Amanda Klein, 2012 doctoral graduate in the Molecular, Cellular and Integrative Physiology Program (MCIP), is the 2012–13 recipient of the Loren D. Carlson Prize in Physiology for her research on how nerve fibers transmit irritating sensations such as itch and burn to the brain.
The prize in physiology is awarded each year by the MCIP Support Committee to a doctoral student whose research expands understanding of the fundamental principles of physiology.
Klein’s work focuses on investigating the types of peripheral nerve fibers in the skin and mouth and central neurons in the spinal cord involved in transmitting information of irritation to the brain.

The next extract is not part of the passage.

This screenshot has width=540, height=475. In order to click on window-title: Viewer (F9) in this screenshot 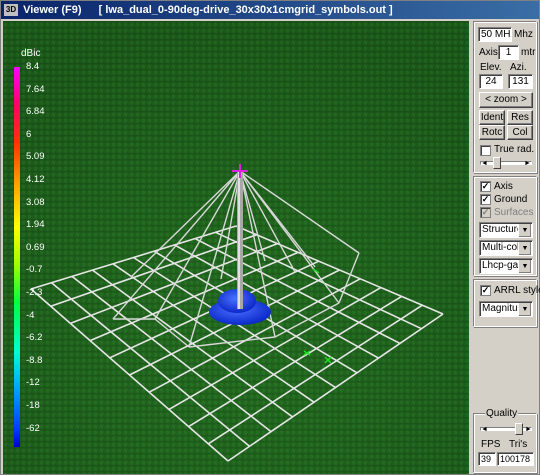, I will do `click(52, 10)`.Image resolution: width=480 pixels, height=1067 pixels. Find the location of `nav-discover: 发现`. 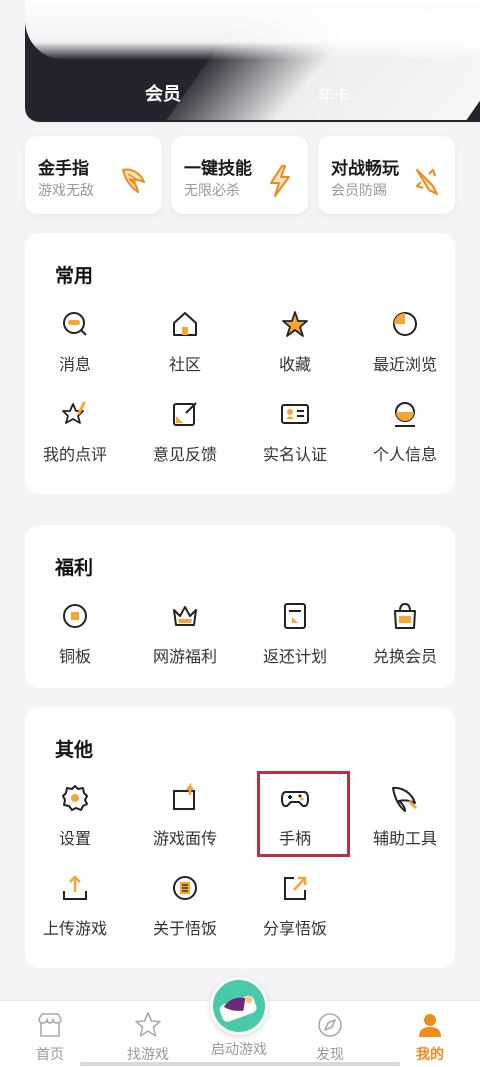

nav-discover: 发现 is located at coordinates (330, 1038).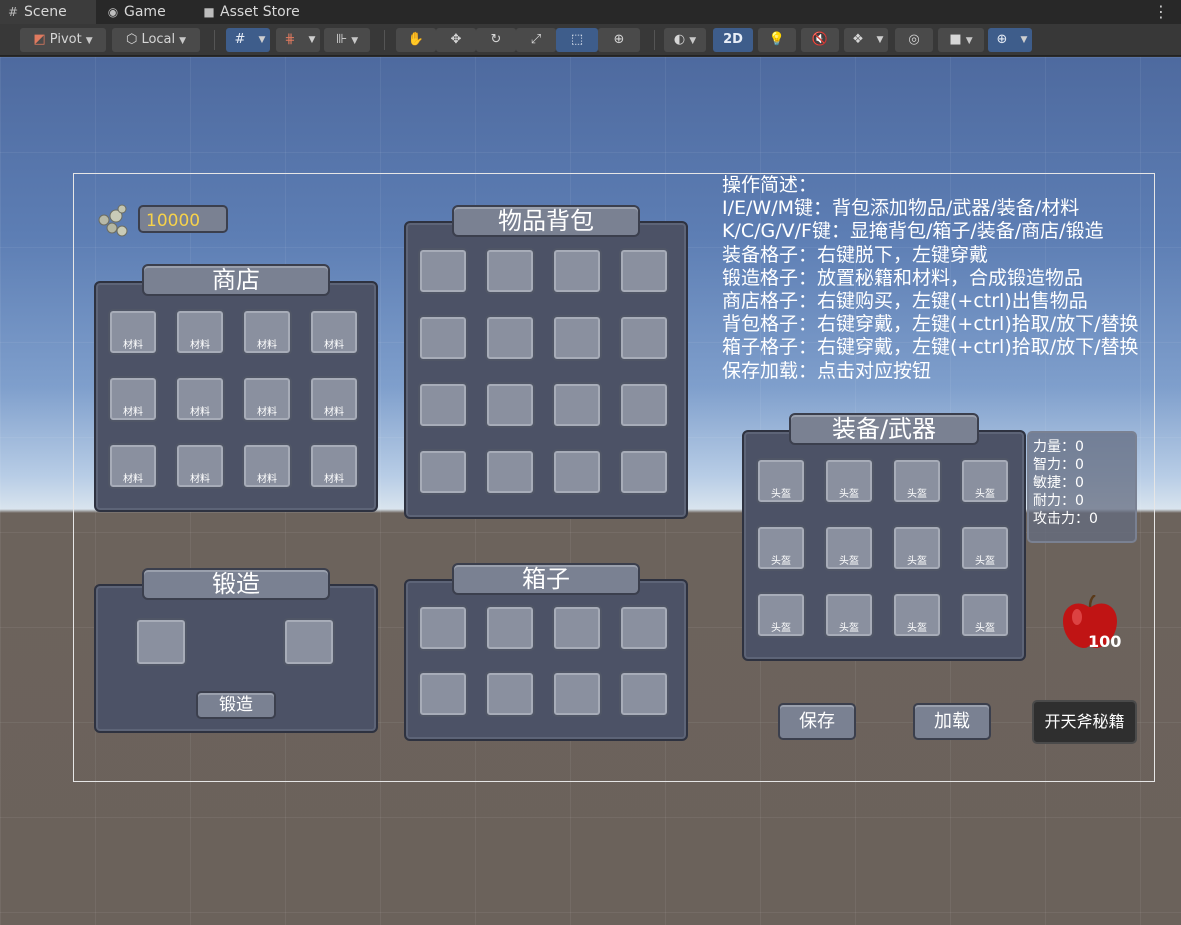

“We encounter chemical sensibility in everyday life,” Klein said, “from the mouthwash we use in the morning—menthol that gives a sensation of cooling—to the black pepper we put in our lunch—piperine that gives a burning sensation. We understand some of the receptors involved in detecting these chemicals on peripheral nerves, but very little on how this information is integrated and processed into sensations.”
Working in the lab of major professor Earl Carstens, Klein used many different techniques for this research while at UC Davis. These included flourometric calcium imaging, in vivo spinal cord recordings, animal behavior and human psychophysical testing.

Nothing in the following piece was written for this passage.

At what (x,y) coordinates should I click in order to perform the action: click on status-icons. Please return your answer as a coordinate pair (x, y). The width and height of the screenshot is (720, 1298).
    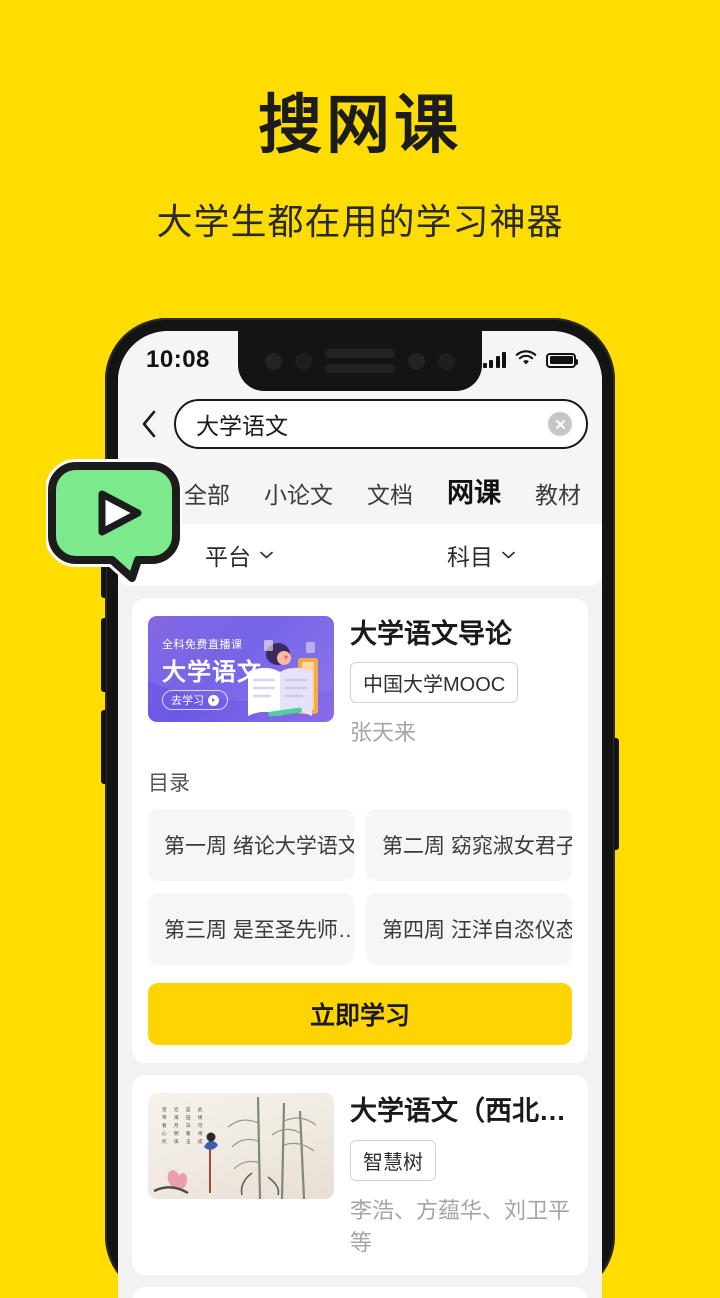
    Looking at the image, I should click on (530, 360).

She has nine journal articles—and counting—to her name from her collaboration with the Carstens Lab. Now she is continuing similar research as a postdoctoral fellow at Johns Hopkins University’s Department of Neurosurgery in Baltimore.

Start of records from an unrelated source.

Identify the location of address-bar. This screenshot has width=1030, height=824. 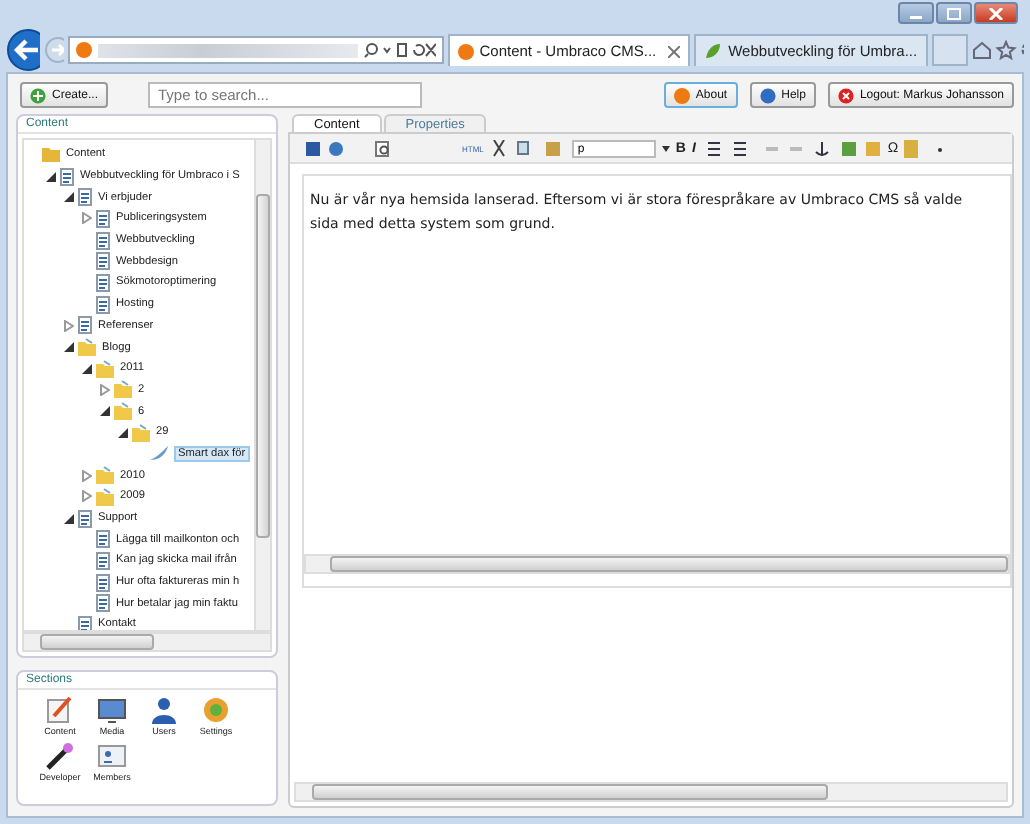
(256, 50).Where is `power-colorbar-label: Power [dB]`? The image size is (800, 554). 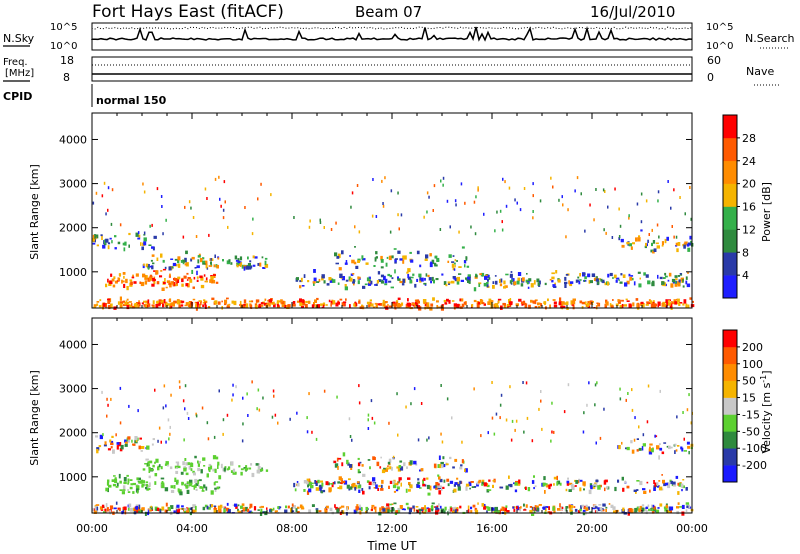 power-colorbar-label: Power [dB] is located at coordinates (766, 212).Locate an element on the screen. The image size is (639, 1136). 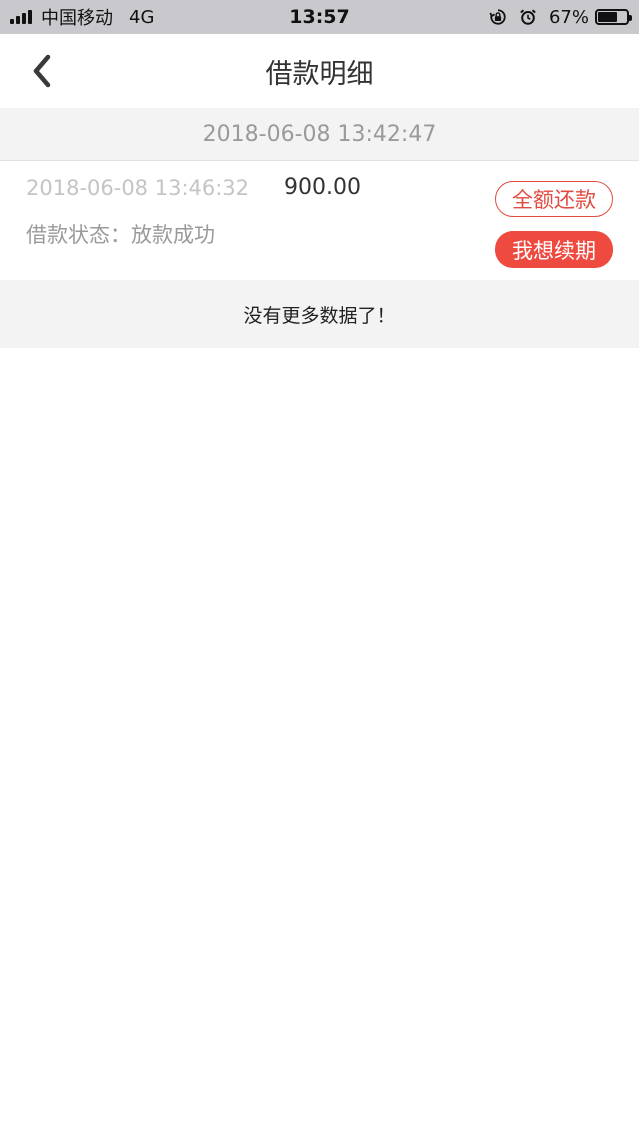
rotation-lock-icon is located at coordinates (498, 17).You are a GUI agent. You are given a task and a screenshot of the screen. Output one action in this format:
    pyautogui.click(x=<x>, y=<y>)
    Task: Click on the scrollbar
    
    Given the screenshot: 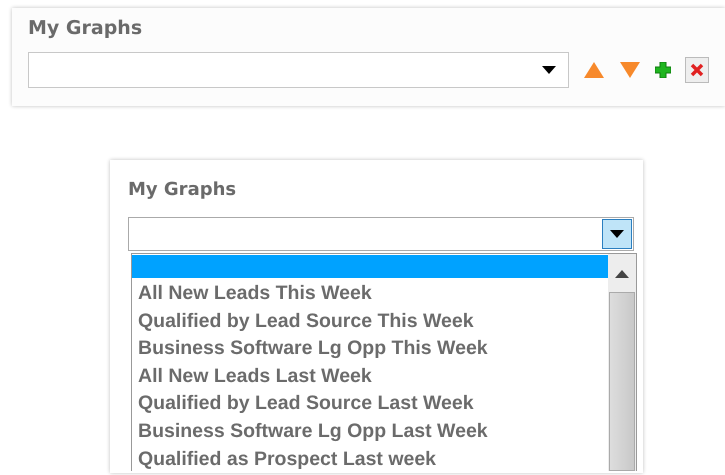 What is the action you would take?
    pyautogui.click(x=622, y=362)
    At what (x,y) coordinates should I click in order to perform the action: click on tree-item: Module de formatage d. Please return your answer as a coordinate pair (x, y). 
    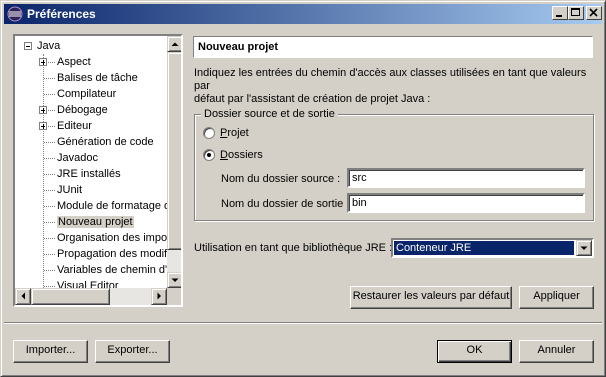
    Looking at the image, I should click on (112, 206).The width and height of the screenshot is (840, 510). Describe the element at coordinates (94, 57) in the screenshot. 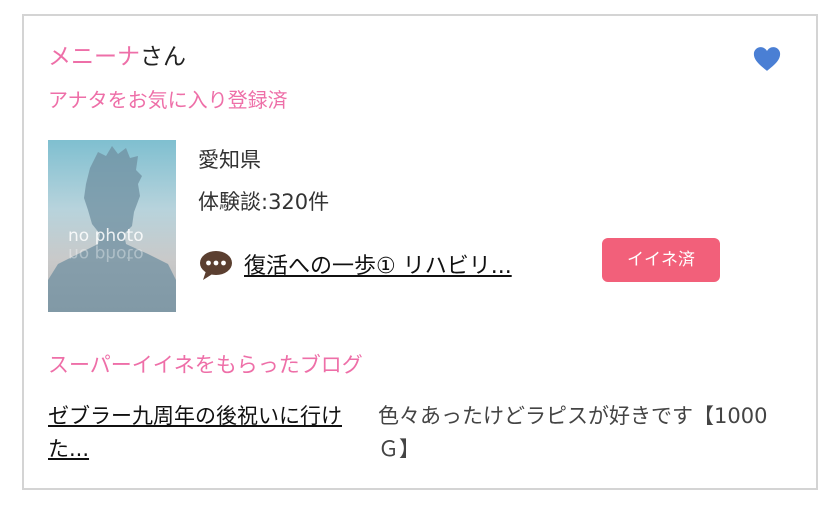

I see `username-link: メニーナ` at that location.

The Carlson prize isn’t the first honor Klein has earned at Davis. She was also awarded the 2010¬–11 Irving Hertzendorf Memorial Award for her outstanding qualities as a scholar and as a humanitarian.
These accolades come as no surprise to Dr. Carstens.
“Amanda was an ideal graduate student. She worked very hard, never complained, and was truly interested in the research,” Carstens said. “She came to our lab with a master’s degree in physiology and was thus very well prepared to jump right into our research program that studies itch, tingle, pain and temperature sensations. She was very independent and stoic, and had a really great, dry, perhaps ‘midwestern’ sense of humor that we all appreciated.”
Not only was Klein very involved with her research and teaching, she served on the graduate student steering committee for MCIP. Director Dawne Shell noted that “Amanda was always energetic, enthusiastic and resourceful in her various student roles in the MCIP graduate group.
“Whether it was organizing informal student committee meetings, helping prospective students during our busy recruitment season, or assisting with the planning of the MCIP Graduate Group Retreat, student needs were always at the top of her list,” Shell added.
The Carlson prize holds special meaning for Klein, who shares roots with its namesake. “Dr. Carlson was from the Midwest, I am too. I spent a lot of time looking for archived papers and studying in the Carlson Health Science Library, especially before my qualifying exam.”
Carstens noted that the prize seemed designed for Klein, as it recognizes both the excellence of her dissertation research as well as her other enormous contributions to the MCIP graduate group, UC Davis and the larger community.
“This prize is a great honor and testimony to Amanda's dedication to physiology research and teaching, and I trust that it will be a source of inspiration for Amanda as she pursues her academic career,” he said.
Klein’s favorite quote by Dr. Carlson echoes her own involvement with all aspects of her field: "We are increasingly aware that we can no longer live in an ivory tower and insulate ourselves from political, economic and social pressures."
The Loren D. Carlson Prize in Physiology is named after the late Loren Daniel Carlson, a former assistant dean and chair of the Division of Sciences Basic to Medicine and chair of the Department of Human Physiology. Carlson directed the physiology graduate group and served as a catalyst in the development of a creative interdepartmental and scientifically productive graduate program.
The Graduate Group in Molecular, Cellular and Integrative Physiology is hosted by the UC Davis College of Biological Sciences. The program emphasizes collaborative and interdisciplinary training in the fundamental principles of molecular, cellular and integrative physiology across a wide range of subdisciplines, including cardiorespiratory, cellular, comparative, endocrine, reproductive, exercise, metabolic and neurophysiology.